It is interesting to note that Saint John of the Cross was part of a reform movement within his monastic order to bring back the full rigor of living a life of separation, devotion, deep communion with God, unfeigned humility, and service to God. His order, the Carmelites, had become lax in observing protocols which developed these qualities. His order substituted their own watered-down version which they claimed was less burdensome. They demanded that the other Carmelites observe them also, with the same lukewarm lack of passion. They forbid observing the older protocols.

John of the Cross worked with two other reformers of his order to build a network of successful convents, monasteries, and churches following the former more rigorous protocols. They became known as the “Decalcined Carmelites” because they went barefoot or in sandals, the Latin word “decalcined” meaning “unshod”.   The other group became known as the “Calcined Carmelites. After a seven year period of intensive growth, John of the Cross was kidnapped by the Calcined Carmelites, brought to their main monastery, tried for heresy by a counsel of Calcined Carmelite friars, found guilty and imprisoned in a cell hardly big enough for him to fit in, with barely any light and being given the sparest of rations. He managed to persuade his cell guard to provide him with paper for writing. He escaped eight months later by burrowing out a window and then continued his reform activities freely when papal authorities formerly separated the two branches into separate orders, so one could not claim jurisdiction over the other. He was later promoted to sainthood after his death. It is believed that he wrote “Dark Night of the Soul” around the same period when he was imprisoned.

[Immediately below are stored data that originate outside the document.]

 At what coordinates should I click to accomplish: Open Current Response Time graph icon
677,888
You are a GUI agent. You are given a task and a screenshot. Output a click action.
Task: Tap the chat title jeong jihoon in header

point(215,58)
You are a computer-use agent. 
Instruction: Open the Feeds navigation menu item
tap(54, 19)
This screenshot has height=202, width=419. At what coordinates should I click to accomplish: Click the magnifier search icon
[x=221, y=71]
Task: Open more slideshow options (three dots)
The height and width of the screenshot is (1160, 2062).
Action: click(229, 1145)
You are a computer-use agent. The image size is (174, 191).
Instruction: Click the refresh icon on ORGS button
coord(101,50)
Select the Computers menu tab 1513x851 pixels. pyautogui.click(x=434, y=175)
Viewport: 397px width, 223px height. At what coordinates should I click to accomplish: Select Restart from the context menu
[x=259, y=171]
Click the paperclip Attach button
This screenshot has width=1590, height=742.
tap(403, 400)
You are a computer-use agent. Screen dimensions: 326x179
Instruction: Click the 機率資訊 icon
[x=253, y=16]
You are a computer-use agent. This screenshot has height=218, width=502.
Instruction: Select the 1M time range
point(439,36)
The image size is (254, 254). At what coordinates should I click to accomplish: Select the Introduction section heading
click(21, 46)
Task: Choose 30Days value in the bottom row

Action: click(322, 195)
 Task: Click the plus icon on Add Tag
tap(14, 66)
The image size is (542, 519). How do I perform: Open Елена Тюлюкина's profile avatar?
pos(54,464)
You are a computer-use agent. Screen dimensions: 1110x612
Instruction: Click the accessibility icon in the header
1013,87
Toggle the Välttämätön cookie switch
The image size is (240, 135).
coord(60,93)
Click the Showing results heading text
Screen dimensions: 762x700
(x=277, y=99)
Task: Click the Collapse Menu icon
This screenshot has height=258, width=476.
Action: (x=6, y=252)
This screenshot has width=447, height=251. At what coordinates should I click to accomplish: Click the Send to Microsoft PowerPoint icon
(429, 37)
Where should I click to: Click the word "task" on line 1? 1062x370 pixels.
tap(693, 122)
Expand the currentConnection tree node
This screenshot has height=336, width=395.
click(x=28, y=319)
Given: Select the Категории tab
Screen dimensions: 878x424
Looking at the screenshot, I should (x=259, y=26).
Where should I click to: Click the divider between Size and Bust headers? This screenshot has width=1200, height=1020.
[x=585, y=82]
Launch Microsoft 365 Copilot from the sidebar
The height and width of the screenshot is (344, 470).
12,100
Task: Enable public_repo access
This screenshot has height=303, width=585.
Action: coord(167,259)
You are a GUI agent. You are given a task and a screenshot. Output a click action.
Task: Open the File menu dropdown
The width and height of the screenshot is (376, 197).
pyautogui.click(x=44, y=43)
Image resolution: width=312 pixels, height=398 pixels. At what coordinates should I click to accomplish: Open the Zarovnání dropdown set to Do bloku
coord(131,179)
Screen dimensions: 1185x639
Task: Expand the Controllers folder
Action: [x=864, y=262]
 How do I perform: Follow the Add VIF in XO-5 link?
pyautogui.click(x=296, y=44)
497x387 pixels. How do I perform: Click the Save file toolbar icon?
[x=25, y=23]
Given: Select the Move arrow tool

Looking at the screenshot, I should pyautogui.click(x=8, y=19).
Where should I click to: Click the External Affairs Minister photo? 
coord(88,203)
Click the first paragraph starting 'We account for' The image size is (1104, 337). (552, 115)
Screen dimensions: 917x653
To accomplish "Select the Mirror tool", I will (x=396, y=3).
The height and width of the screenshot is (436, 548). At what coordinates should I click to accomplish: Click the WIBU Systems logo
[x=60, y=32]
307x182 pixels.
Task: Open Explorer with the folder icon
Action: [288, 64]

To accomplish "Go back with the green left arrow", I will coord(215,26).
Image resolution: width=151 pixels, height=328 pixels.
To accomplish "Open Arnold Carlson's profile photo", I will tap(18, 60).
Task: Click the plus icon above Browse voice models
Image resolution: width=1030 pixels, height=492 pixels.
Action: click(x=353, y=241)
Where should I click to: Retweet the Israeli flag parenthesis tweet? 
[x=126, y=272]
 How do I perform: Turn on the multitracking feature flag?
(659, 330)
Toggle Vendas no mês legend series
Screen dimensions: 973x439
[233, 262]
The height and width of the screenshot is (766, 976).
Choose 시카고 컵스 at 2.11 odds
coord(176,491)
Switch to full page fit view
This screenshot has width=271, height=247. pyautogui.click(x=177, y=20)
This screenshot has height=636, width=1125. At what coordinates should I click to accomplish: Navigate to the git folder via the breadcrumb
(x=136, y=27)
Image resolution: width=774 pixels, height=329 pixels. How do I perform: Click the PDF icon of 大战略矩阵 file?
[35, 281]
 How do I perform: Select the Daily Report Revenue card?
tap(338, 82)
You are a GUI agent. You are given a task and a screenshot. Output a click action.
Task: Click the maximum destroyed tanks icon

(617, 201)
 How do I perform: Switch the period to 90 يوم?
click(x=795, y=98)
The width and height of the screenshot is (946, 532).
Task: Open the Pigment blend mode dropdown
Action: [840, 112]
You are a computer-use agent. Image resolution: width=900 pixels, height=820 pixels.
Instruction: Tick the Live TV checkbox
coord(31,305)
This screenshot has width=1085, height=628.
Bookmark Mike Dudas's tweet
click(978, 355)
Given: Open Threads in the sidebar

In Saint John of the Cross, we find a friar of a hermetic order who stressed a passionate search to unite with God, as if for a lost love. The reason he stressed rigor in observances and demeanor was because these were vehicles that could bring one closer to experiencing union with God when they were exercised with complete regularity and with a whole heart. They kept one intensely focused on the search through ritual and exoteric activities until the passion to find union with God broke through and spilled over during the quiet of contemplation, evoking intense physical manifestations in which one experienced a dissolution in the division between what is self and what is divine. In this experience, the old self became transformed by this mystical union. At no point did this quest for union usurp exoteric foundations and beliefs. It was, in fact, a product of it.

The Dark Night of Realizing the Emptiness of an Accustomed Worldview

There is a slightly different experience that has also been described as The Dark Night of the Soul and is particularly relevant to the modern world. It is when the person seeking God begins to see a larger frame of things, and becomes less interested in worldly preoccupations, but has not yet found something meaningful to replace them. One may feel a sense of emptiness or depression as one withdraws from the older interests and pleasures. The 40-year trek of the Jews through the wilderness of the Sinai desert is a symbol for this experience. They were free of slavery under Pharaoh, which is a symbol for being free of the ego’s preoccupation with the outside world, but they had not yet found the Promised Land. Then it becomes an exercise of faith to persevere and keep searching in a period of muddle and confusion until the dark night is over and one has found peace and the presence of God.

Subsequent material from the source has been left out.